On February 5, 2025, the Staff notified us that it had determined that we were eligible for an additional 180 calendar day period, or until August 4, 2025, to regain compliance. The Staff’s determination was based on our meeting the continued listing requirement for market value of publicly held shares and all other applicable requirements for initial listing on the Nasdaq Capital Market with the exception of the bid price requirement, and our written notice of our intention to cure the deficiency during the second compliance period by effecting a reverse stock split, if necessary.

If at any time during this second 180-day compliance period, the closing bid price of the Common Stock is at least $1 per share for a minimum of ten consecutive business days, Nasdaq will provide written confirmation of compliance. If we choose to implement a reverse stock split, we must complete the split no later than ten business days prior to the expiration date in order to timely regain compliance. If compliance cannot be demonstrated by August 4, 2025, the Staff will provide written notification that the Common Stock will be delisted. At that time, the we may appeal the Staff’s determination to a Hearings Panel.

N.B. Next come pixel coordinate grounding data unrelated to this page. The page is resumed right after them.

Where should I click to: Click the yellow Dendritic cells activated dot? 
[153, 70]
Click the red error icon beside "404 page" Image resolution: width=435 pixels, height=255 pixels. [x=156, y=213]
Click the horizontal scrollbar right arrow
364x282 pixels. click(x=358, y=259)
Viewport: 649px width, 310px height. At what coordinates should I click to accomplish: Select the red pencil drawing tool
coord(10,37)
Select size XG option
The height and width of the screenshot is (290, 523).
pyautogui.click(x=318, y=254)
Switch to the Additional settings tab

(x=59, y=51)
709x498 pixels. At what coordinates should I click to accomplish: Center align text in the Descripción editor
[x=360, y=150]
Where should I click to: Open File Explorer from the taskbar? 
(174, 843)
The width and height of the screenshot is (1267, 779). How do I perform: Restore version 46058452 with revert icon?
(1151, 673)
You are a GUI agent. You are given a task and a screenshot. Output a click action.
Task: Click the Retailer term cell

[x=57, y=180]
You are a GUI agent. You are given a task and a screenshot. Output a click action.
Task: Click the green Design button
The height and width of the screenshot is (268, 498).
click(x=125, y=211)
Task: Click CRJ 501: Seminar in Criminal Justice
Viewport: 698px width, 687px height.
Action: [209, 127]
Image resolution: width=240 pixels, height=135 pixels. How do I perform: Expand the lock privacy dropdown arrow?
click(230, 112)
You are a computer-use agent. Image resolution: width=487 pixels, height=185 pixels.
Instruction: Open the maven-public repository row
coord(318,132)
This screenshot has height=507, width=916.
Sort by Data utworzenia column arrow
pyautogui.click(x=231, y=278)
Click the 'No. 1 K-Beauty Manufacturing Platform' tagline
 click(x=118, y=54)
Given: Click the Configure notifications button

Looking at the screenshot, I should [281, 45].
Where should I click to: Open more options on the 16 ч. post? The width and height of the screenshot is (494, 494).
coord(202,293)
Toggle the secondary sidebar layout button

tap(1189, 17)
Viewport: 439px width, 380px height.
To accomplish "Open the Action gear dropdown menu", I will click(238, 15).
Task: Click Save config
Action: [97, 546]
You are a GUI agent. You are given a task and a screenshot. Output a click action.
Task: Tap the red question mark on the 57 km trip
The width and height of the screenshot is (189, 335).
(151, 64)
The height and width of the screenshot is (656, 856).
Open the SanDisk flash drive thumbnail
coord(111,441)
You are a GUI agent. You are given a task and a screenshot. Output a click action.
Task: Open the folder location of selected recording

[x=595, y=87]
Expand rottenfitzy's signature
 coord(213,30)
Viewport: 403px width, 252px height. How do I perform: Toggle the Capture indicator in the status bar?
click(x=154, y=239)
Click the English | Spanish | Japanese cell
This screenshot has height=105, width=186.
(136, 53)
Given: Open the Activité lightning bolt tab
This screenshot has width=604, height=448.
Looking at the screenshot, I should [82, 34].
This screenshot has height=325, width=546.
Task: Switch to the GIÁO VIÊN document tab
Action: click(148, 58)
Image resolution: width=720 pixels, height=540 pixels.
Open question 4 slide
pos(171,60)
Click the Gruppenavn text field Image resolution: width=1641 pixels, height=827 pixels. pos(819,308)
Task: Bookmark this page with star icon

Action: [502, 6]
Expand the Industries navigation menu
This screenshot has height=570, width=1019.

In the event of a delisting from the Nasdaq Capital Market, we may seek to have our Common Stock traded in the over-the-counter inter-dealer quotation system, more commonly known as the OTC. OTC transactions involve risks in addition to those associated with transactions in securities traded on the securities exchanges, such as the Nasdaq Capital Market, or, together, exchange-listed stocks. Many OTC stocks trade less frequently and in smaller volumes than exchange-listed stocks. Accordingly, our stock would be less liquid than it would be otherwise. Also, the prices of OTC stocks are often more volatile than exchange-listed stocks. Additionally, some institutional investors are prohibited from investing in OTC stocks, and it would likely be more challenging to raise capital when needed.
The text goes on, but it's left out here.